The patient presented with shortness of breath, abdominal pain, nausea, and vomiting. Similar presentations of combined gastrointestinal and respiratory symptoms have been reported in adults, including retrosternal or chest pain, which is often relieved by standing, shortness of breath, flatulence, indigestion, and cramping [5, 7, 10,11,12,13]. Nevertheless, up to 50% of patients may not have any symptoms upon presentation, with the diagnosis occurring during the course of treatment for unrelated problems [6, 14]. Usually the symptoms of Morgagni hernia are mild to moderate in severity and could be related to the size of the defect, content of the hernia, or pressure exerted on the thoracic structures with common symptoms, including pulmonary and gastrointestinal symptoms. However, few cases of strangulated Morgagni hernia have been reported [14].

The main contents of the hernia sac in our patient were the omentum, the middle part of the transverse colon, and the upper part of the left lobe of the liver. Various abdominal organs, including the transverse colon, stomach, omentum, and small intestine, have been reported in the hernial sac; however, few cases have reported a part of the liver in the hernial sac [4, 7, 15].

The diagnosis of Morgagni hernia was suggested from the presentation, physical examination, and chest radiography, and confirmed by the computed tomography scan without contrast. Conventional radiography is usually helpful in the diagnosis of Morgagni hernia, with occasional missed diagnosis [5, 16]. Computed tomography (CT) and magnetic resonance imaging (MRI) are commonly used to confirm diagnosis and differentiate Morgagni hernias from other intrathoracic and diaphragmatic defects [14, 15].

In this case, a laparoscopic approach was used, with reduction of the hernia contents and repair of the defect using mesh and polypropylene sutures. Surgery was preferred because the patient was symptomatic with a subacute presentation of abdominal pain and vomiting. Repair is recommended, even in asymptomatic patients, to avoid incarceration [7, 8]. Some advocate conservative approaches for asymptomatic defects to avoid the risk of adhesion [14].

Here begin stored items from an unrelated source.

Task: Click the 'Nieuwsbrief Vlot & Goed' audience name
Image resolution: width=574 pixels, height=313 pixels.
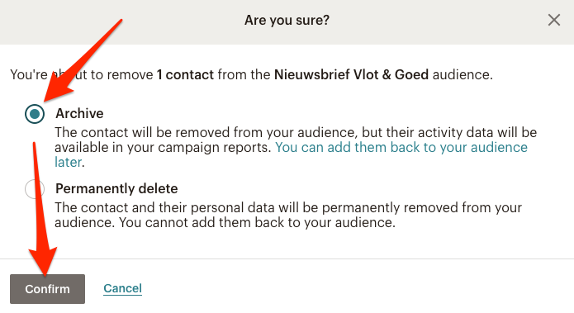Action: [352, 74]
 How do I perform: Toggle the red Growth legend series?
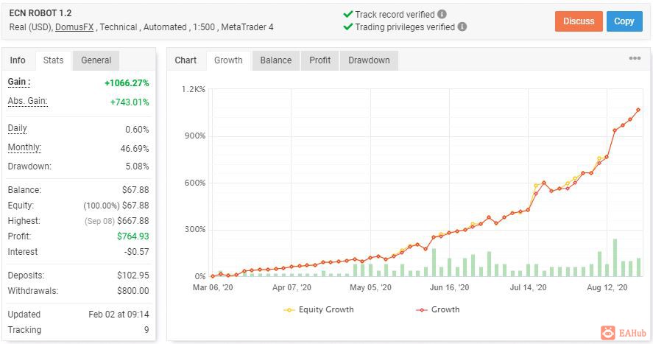(x=438, y=309)
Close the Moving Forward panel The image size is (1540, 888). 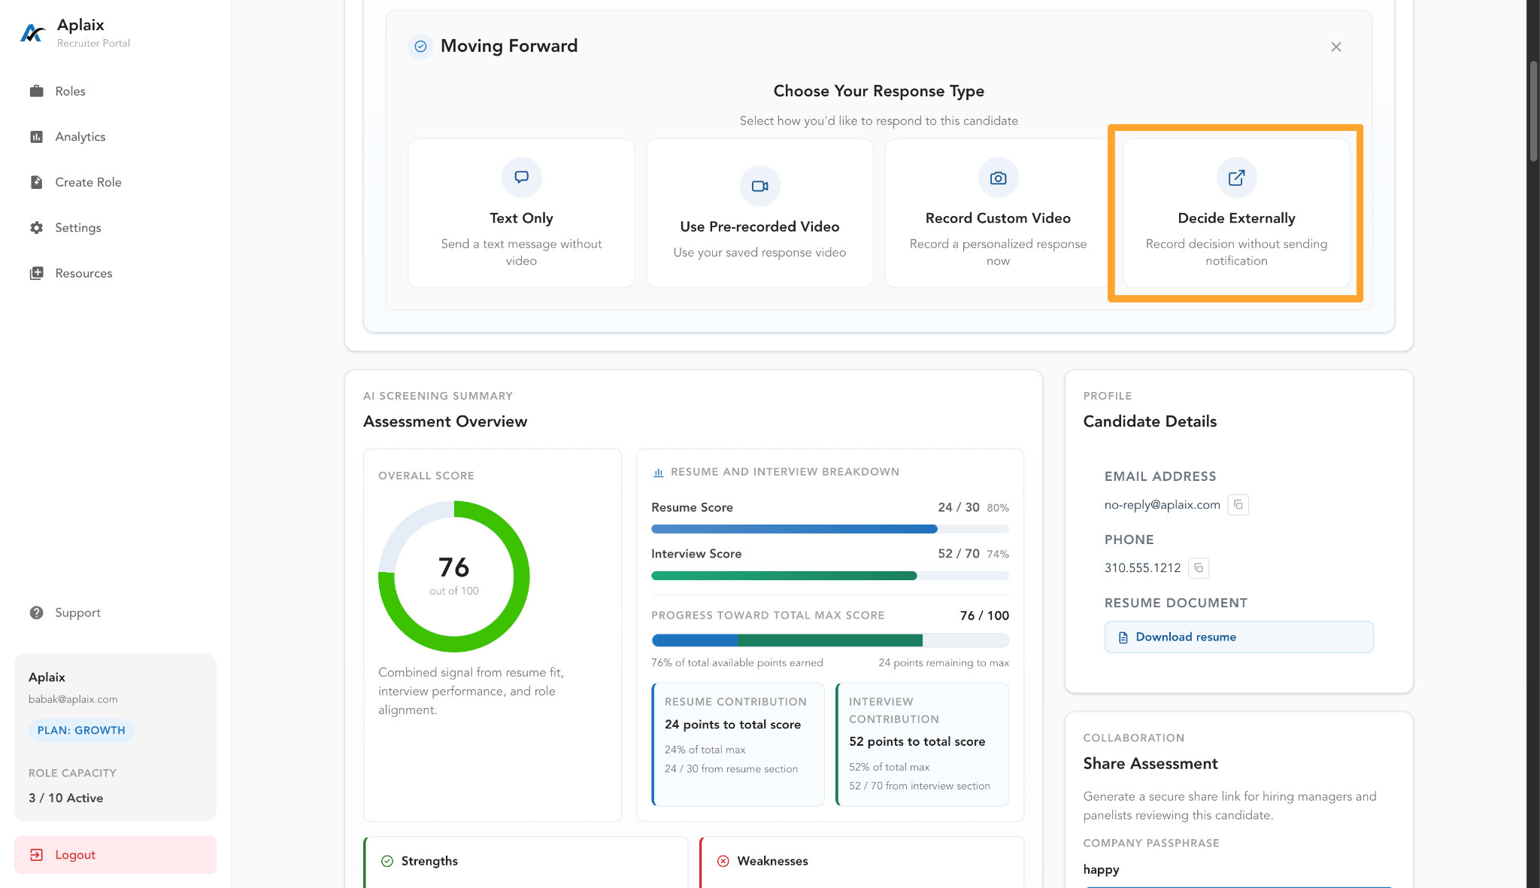1336,47
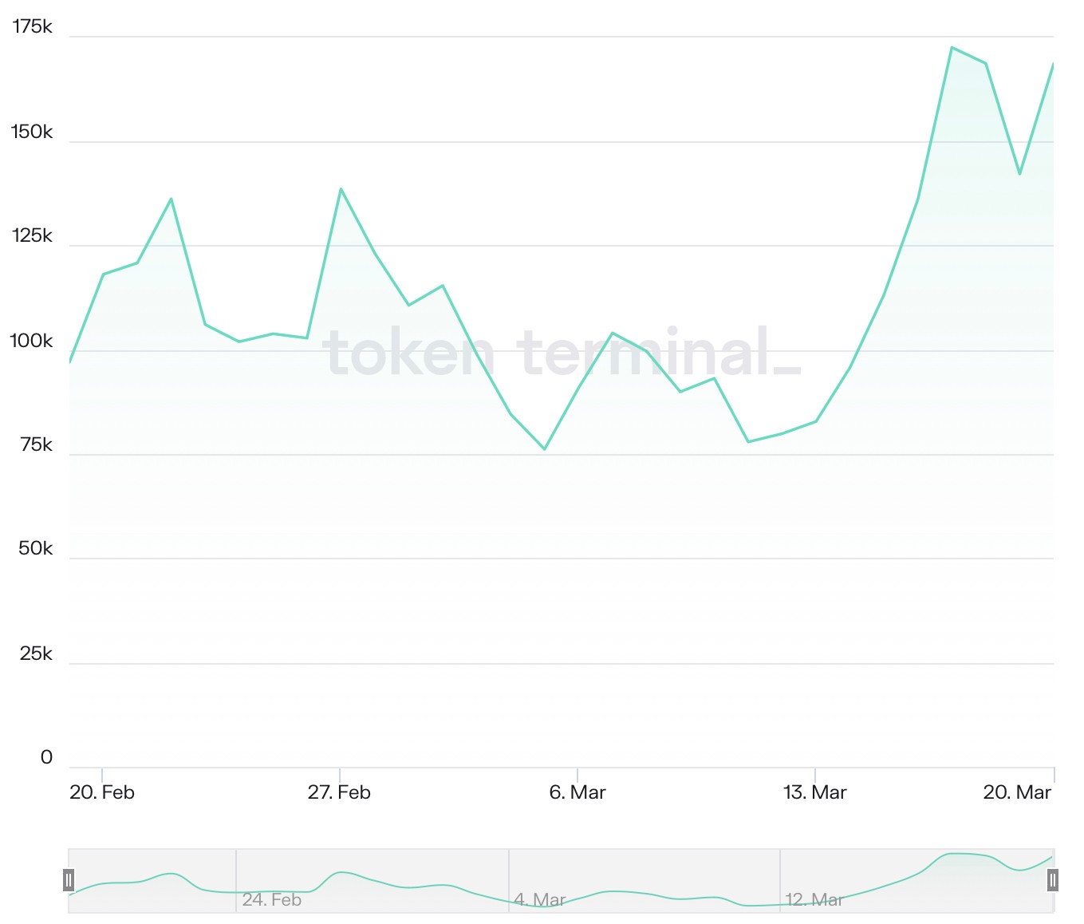Click the 20. Feb x-axis label

click(102, 792)

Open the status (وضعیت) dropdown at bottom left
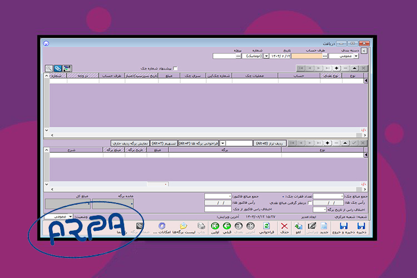pyautogui.click(x=70, y=216)
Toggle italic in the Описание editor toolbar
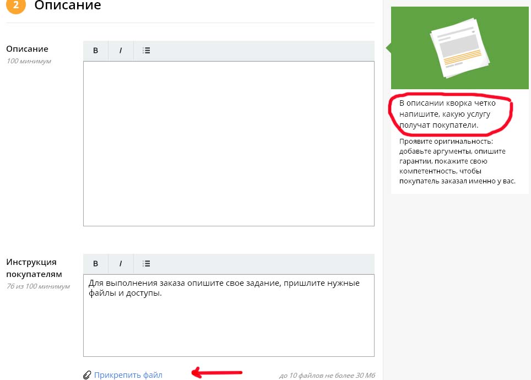Viewport: 531px width, 380px height. click(x=121, y=51)
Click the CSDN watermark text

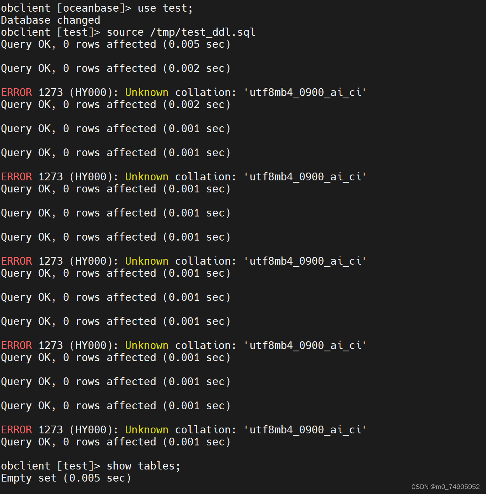[x=420, y=487]
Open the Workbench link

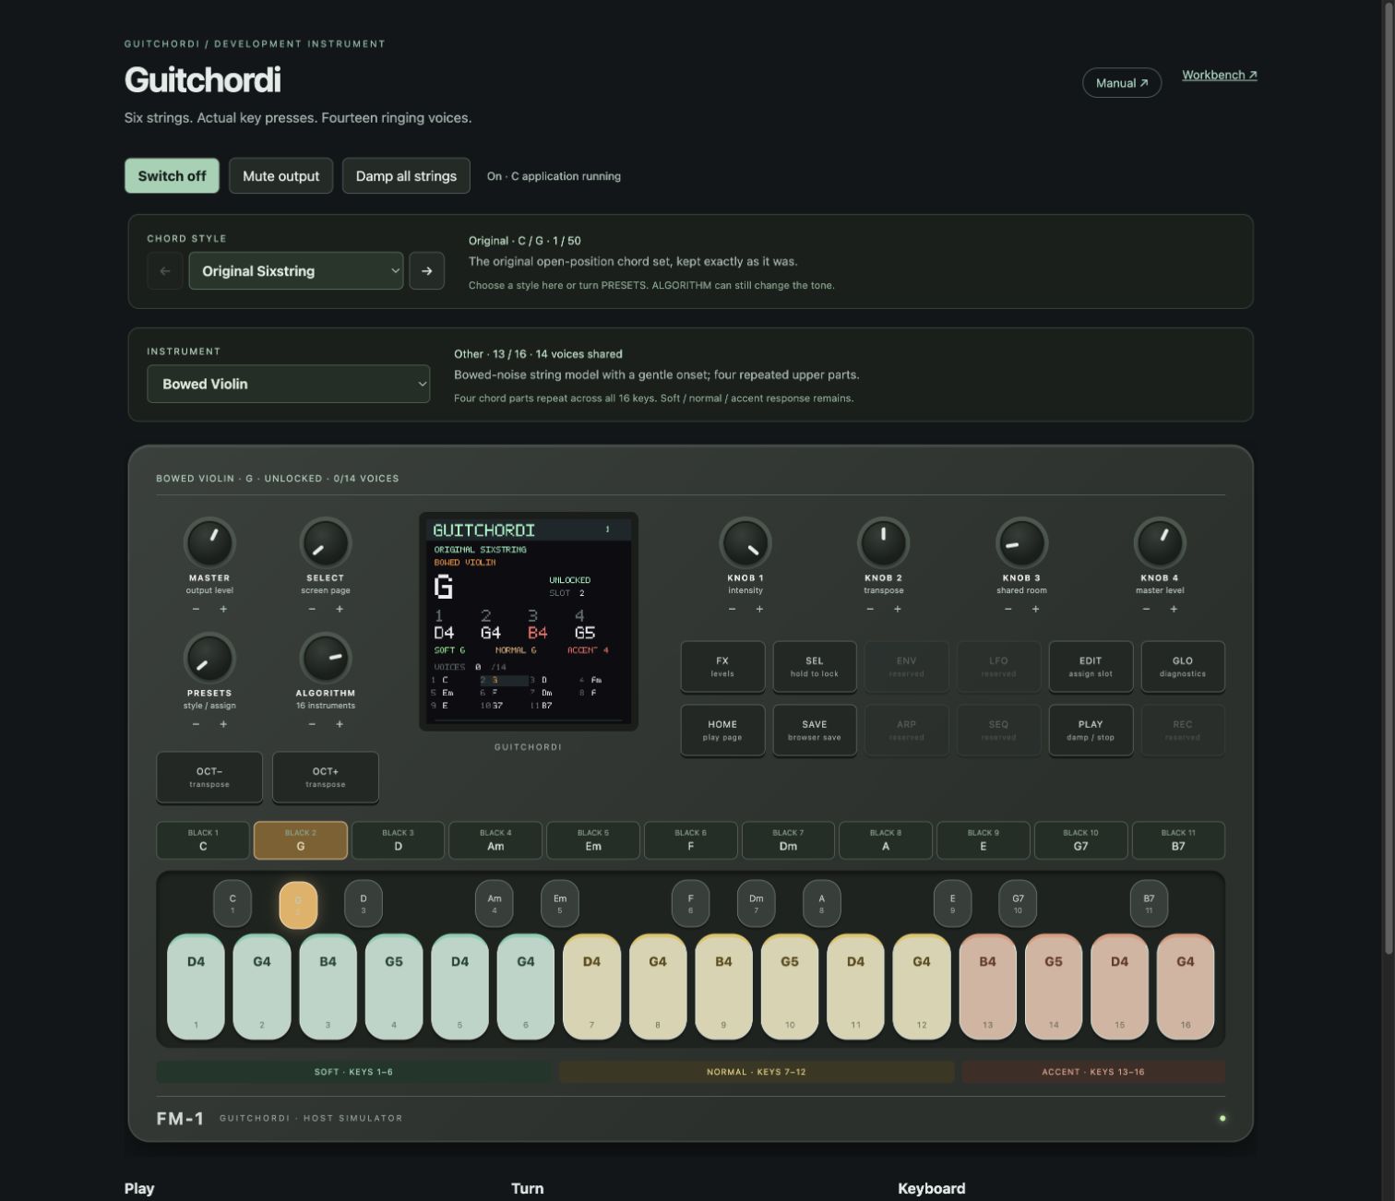pos(1220,75)
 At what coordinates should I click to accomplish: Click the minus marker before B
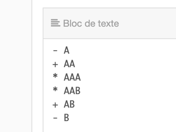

Most patients are usually discharged 3 days after surgery after an uneventful recovery [11, 14]. In this case, the patient’s condition was complicated by pneumonia, and she was treated properly, recovered, and discharged after 7 days without the need for postoperative ventilation.

Conclusion

A Morgagni hernia is a rare congenital diaphragmatic defect. It is usually asymptomatic but may present in late adulthood with characteristic symptoms of chest pain, abdominal pain, and vomiting. The defect is most commonly composed of omental fat and the small and large intestines; however, it may also include the liver and other organs. Owing to the increased risk of incarceration, surgical repair is recommended in all cases of Morgagni hernia.